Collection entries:

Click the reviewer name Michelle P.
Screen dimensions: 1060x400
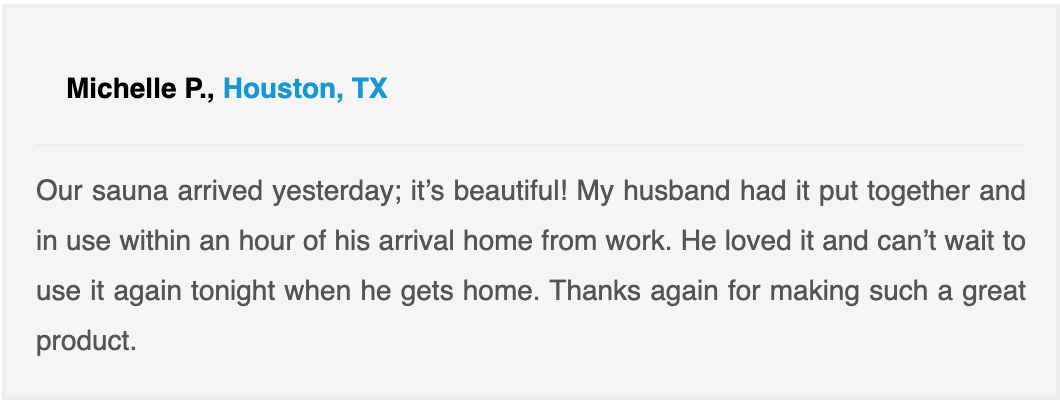click(x=141, y=89)
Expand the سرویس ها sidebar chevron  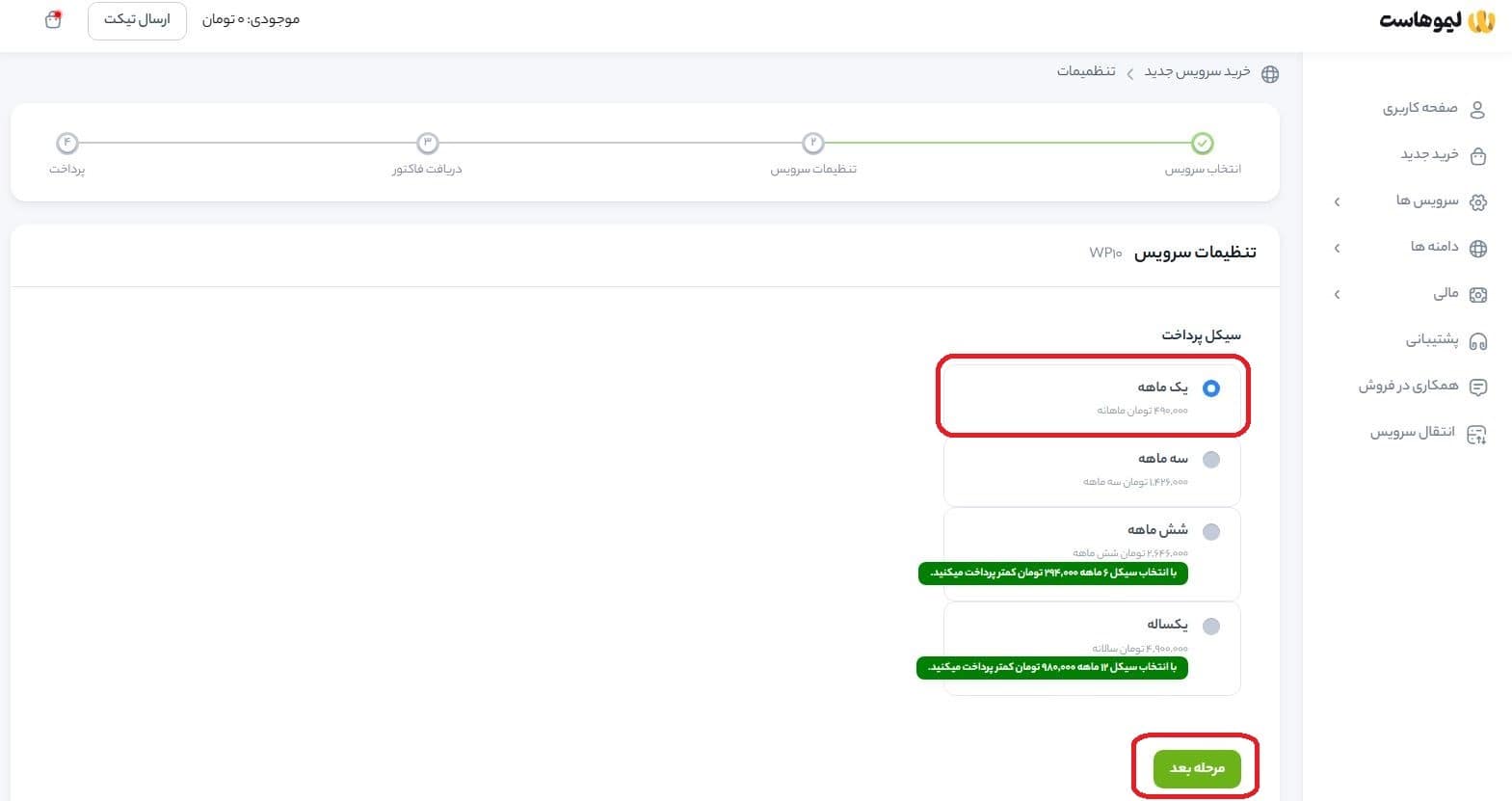pyautogui.click(x=1337, y=201)
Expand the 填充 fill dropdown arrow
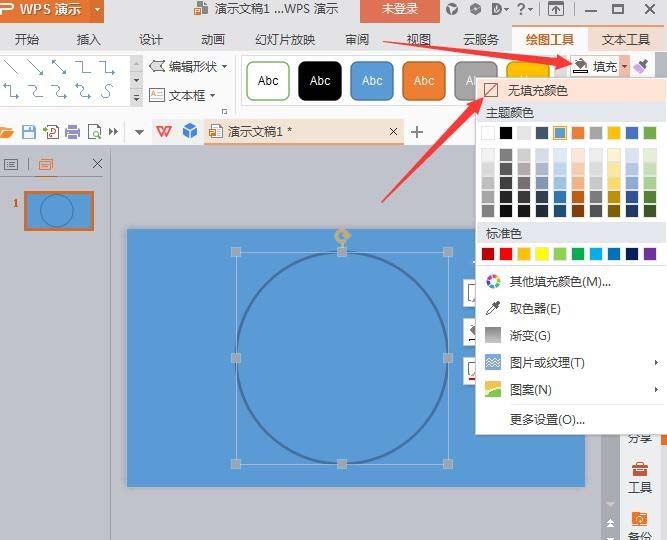The height and width of the screenshot is (540, 667). click(x=624, y=66)
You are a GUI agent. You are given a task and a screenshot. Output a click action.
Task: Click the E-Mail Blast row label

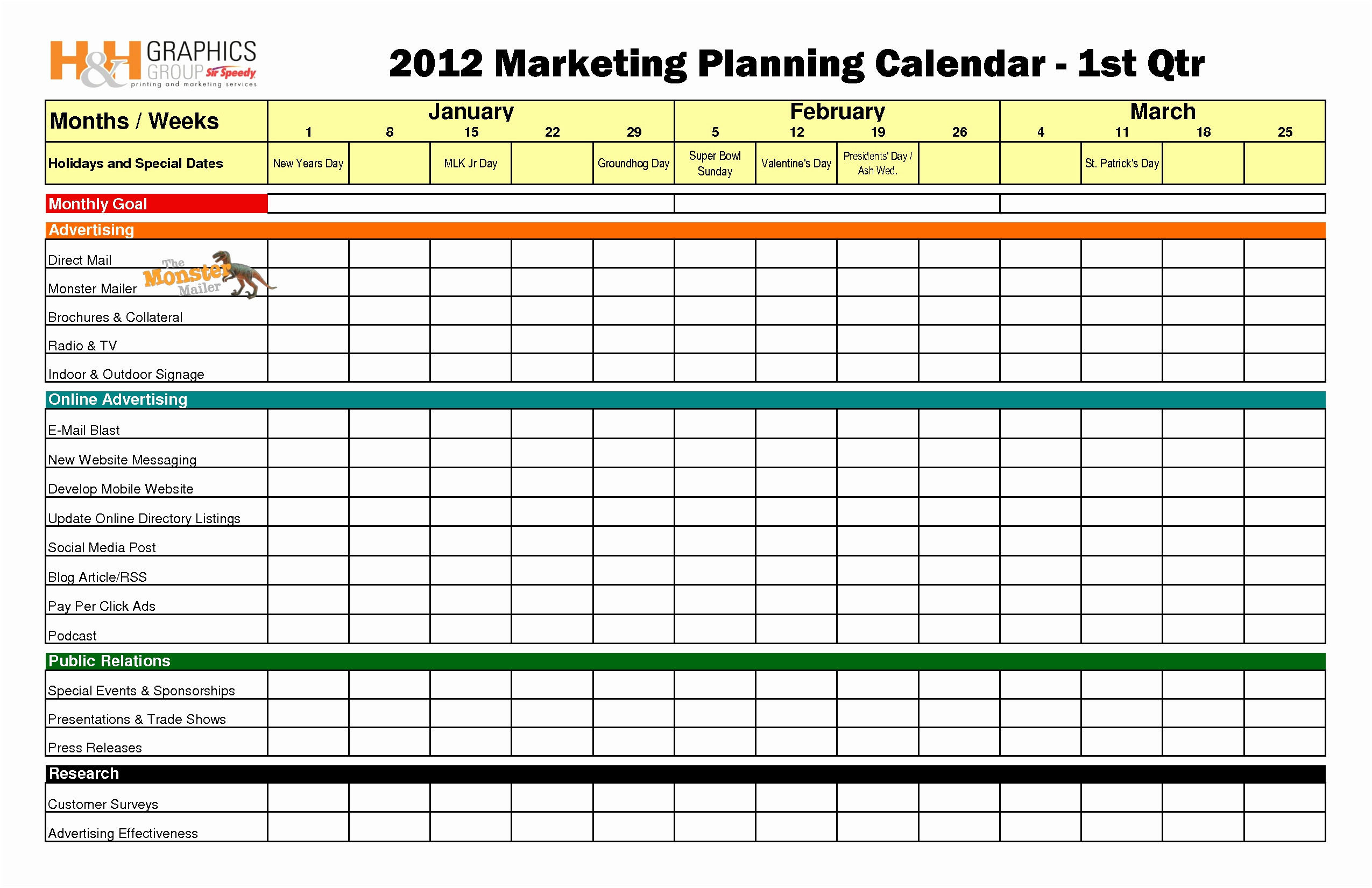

• _WHAT THIS TASK INVOLVES_
Could you reproduce exactly, and only, the lines from the one containing "You are a GUI" through the end of the records above, both included, while leaving out the pictures?

• _EXERCISE RESULT_
You are a GUI agent. You are given a task and a screenshot. Output a click action.
Task: Click the E-Mail Blast row label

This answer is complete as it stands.